→ **Document excerpt**:

On the way we lost a Sheffield Hatter, but did find a Melox Marvel. While Mrs RM is quite taken with the shops at the Bullring I marvel at the Digbeth warehouses and street art.
And while Mrs RM will no doubt find some sort of electrical frippery to waste my beer budget in the New Street Station shops, I’ll never spend her Prosecco budget on dog biscuits.
The Big Bull continues the Digbeth theme; multi-roomed Victoriana, wide windows on the world, World Cup flags, unpretentious Brummie welcome,
and of course, just keg beers…
Yes, instead of Banks’s or Pedi it was a choice of Marston’s Oyster Stout, Carling, Guinness or tap water.
The reaction of our group was akin to making a special trip to Wetherspoons for Curry Club, only to discover that only the chickpea option is left. I thought we would be making a special trip to Heart of England Hospital, so deep was the trauma.

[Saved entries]
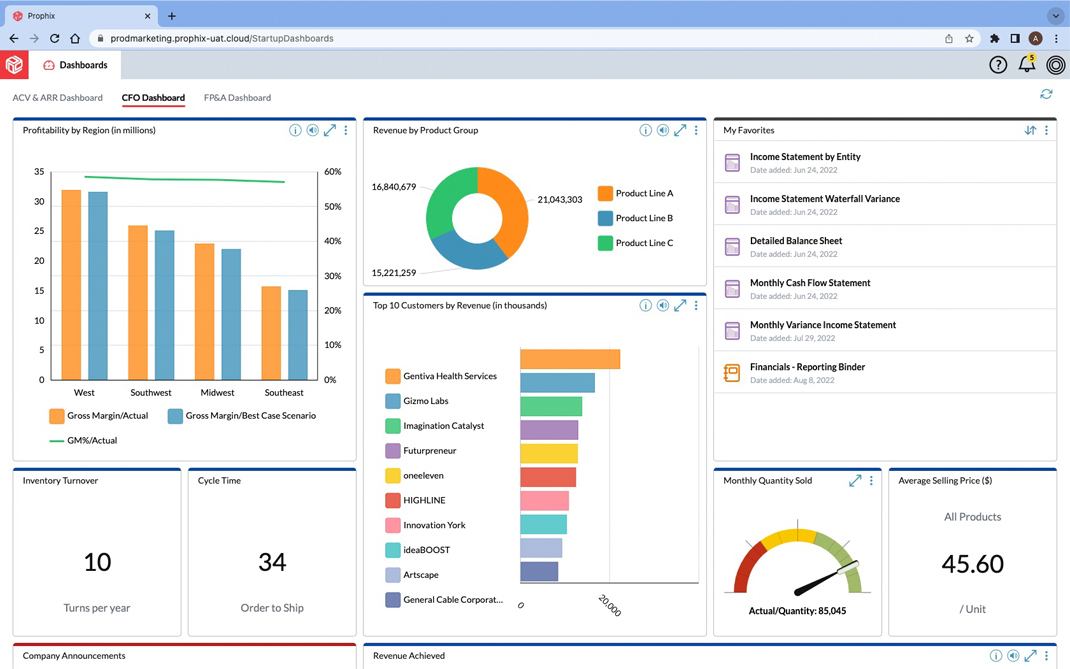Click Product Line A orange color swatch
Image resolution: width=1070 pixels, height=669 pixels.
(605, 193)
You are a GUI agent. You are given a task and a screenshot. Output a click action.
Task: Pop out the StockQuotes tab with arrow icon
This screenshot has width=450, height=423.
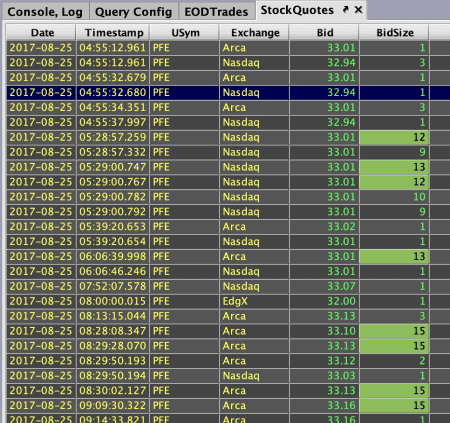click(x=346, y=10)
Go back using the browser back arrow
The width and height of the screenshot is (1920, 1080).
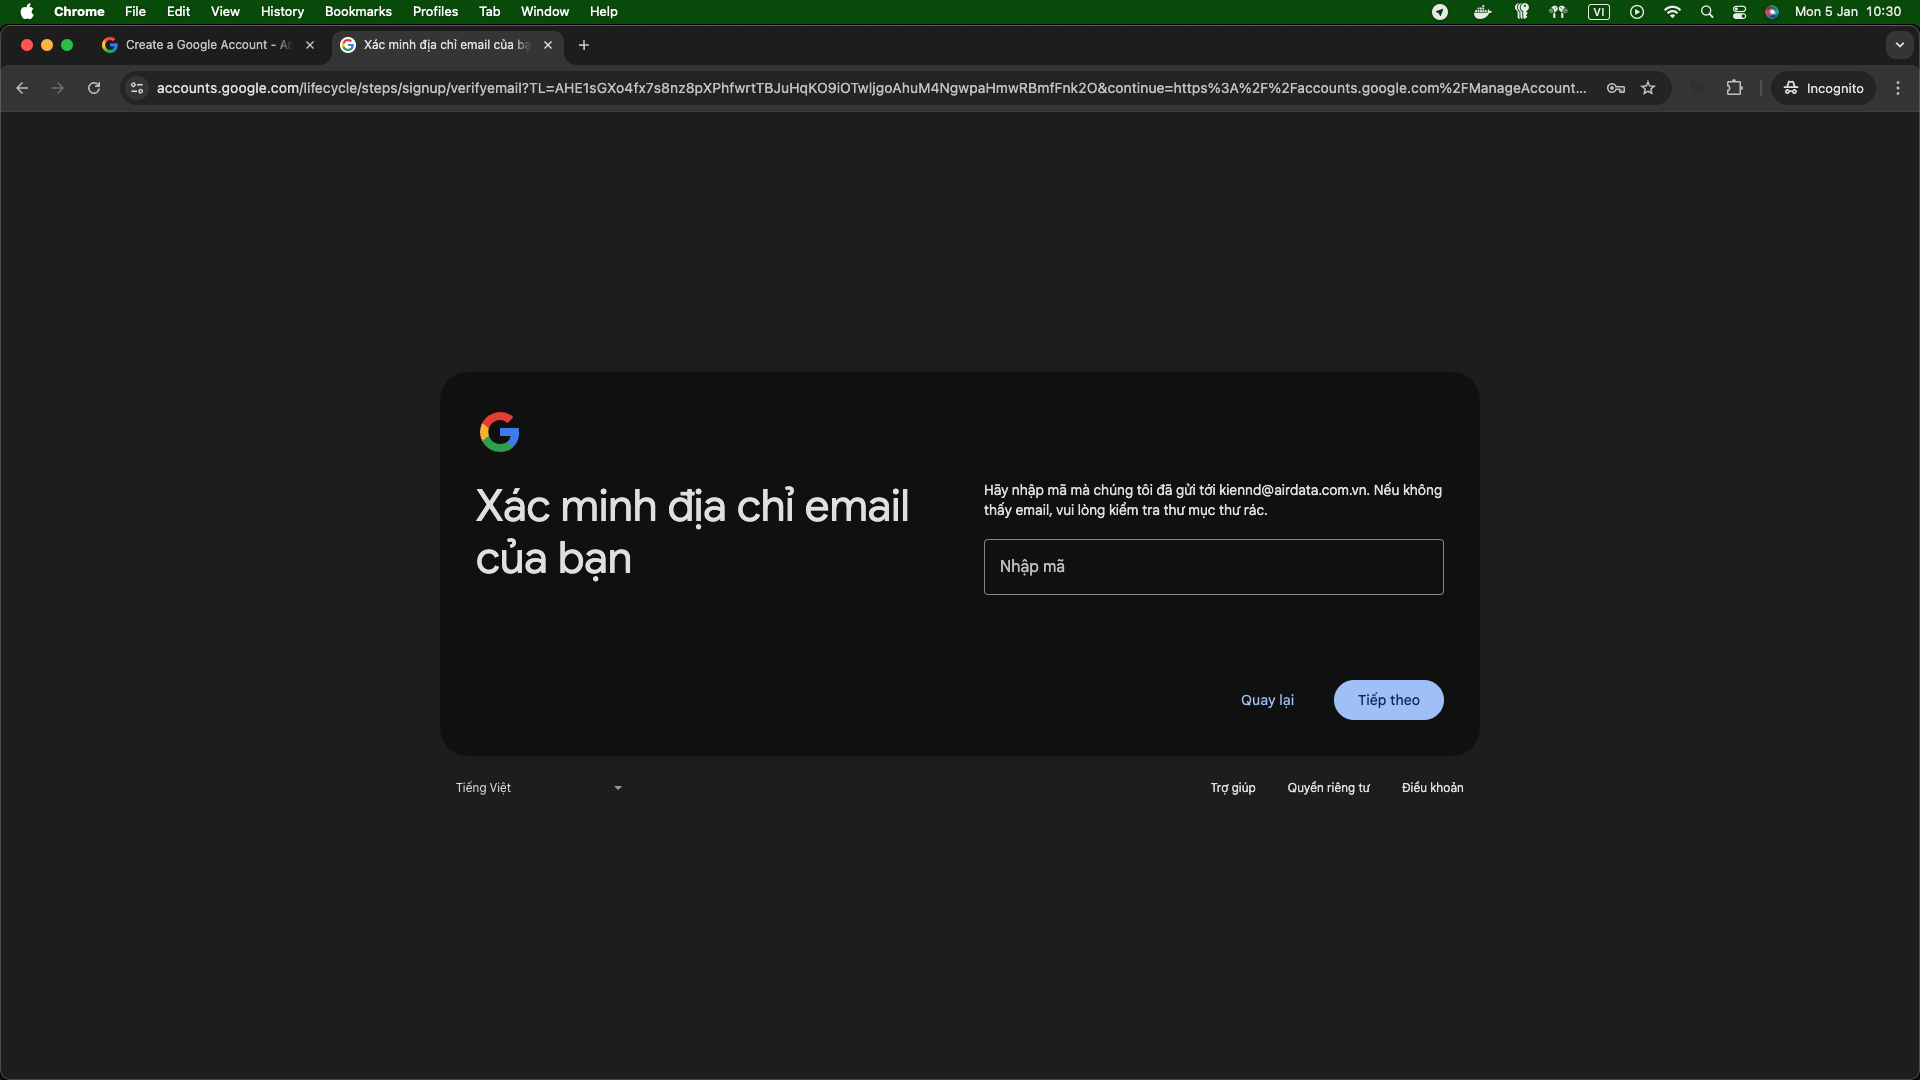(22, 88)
...
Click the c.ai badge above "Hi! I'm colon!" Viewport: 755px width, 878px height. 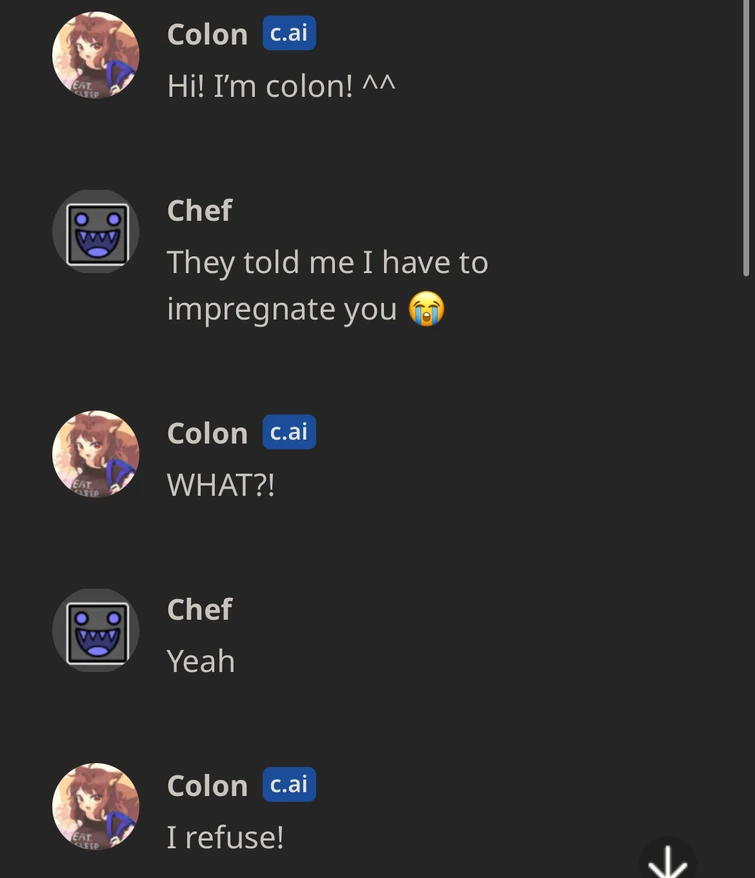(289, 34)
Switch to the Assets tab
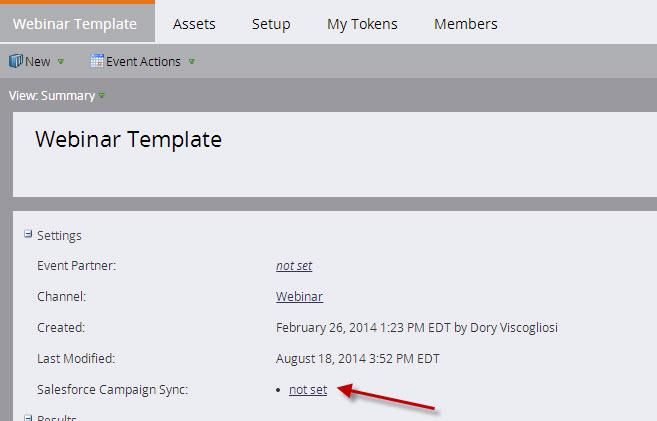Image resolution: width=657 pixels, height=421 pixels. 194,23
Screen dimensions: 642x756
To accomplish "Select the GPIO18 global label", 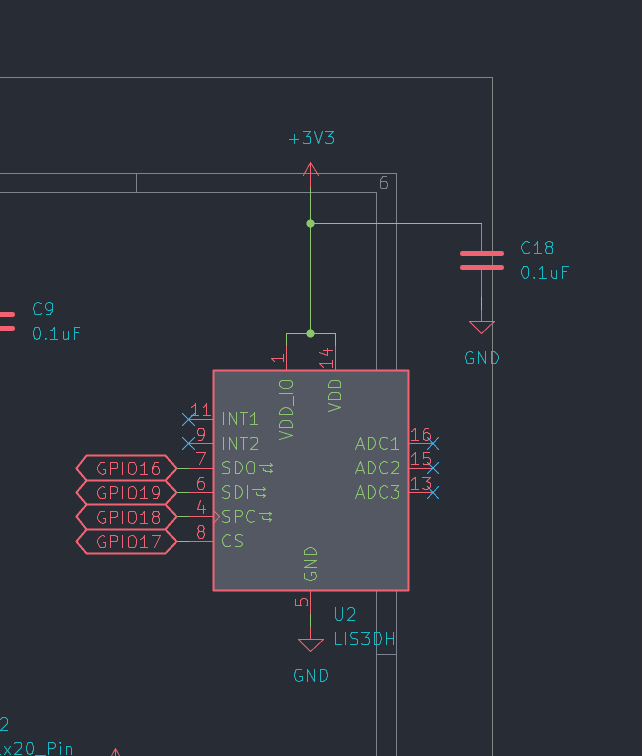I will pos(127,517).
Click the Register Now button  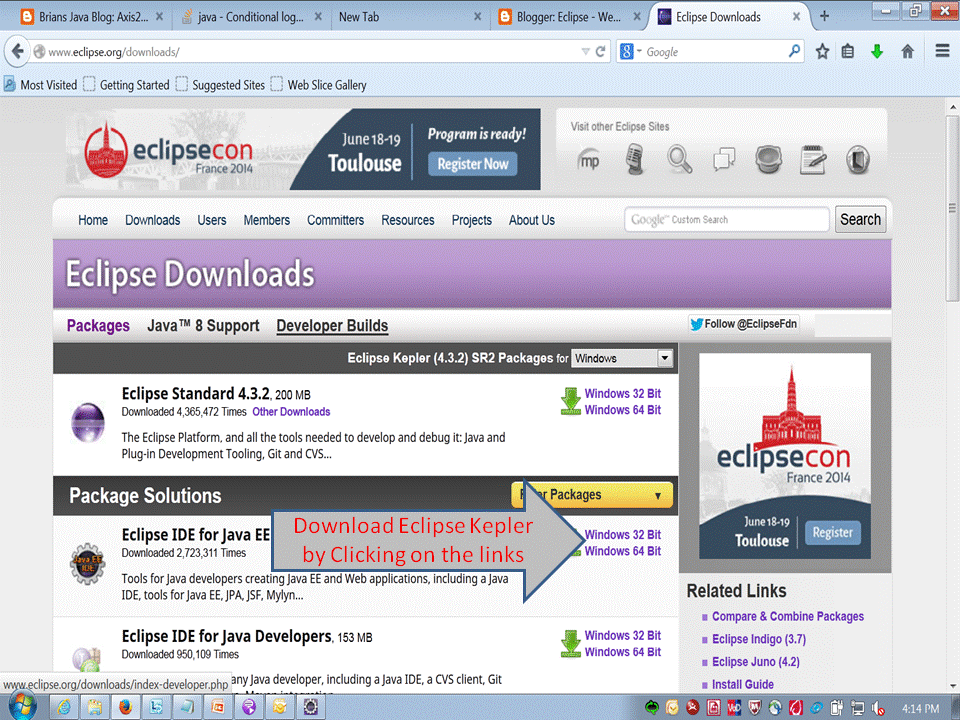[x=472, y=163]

→ **Tasks to complete**:
A) In the Birmingham pub account, what choice did The Big Bull offer instead of Banks's or Pedi?
B) Carry on the Birmingham pub account from where it stops.
The records are drawn from a different source than the Birmingham pub account.

→ **Responses by task**:
A) Marston's Oyster Stout, Carling, Guinness or tap water.

B)
But having mildly chastised the first two pubs for having too much cask on, can you really blame the Big Bull for leaving the cask ale lottery altogether. It’s never going to compete with the specialists like Wellington, Lamp or Post Office, and there aren’t many old codgers making special trips for Marston’s beer, more’s the pity.
Anyway, we had some good banter here, wondering whether golf is a real sport if they don’t sledge each other in the pairings.
And contemplating more crisps as the clock ticked over to 2pm and it became clear our pub grub was being freshly cooked.
In the end I picked up the local glossy, and Pub Curmudgeon informed me who Meghan Trainor is (a Draught Bass fan, apparently).
I’m sure Ms Trainor would have the home-made burger and twice-cooked chips as much as we did.
I failed to convert the two Mudgies to the joys of keg stout.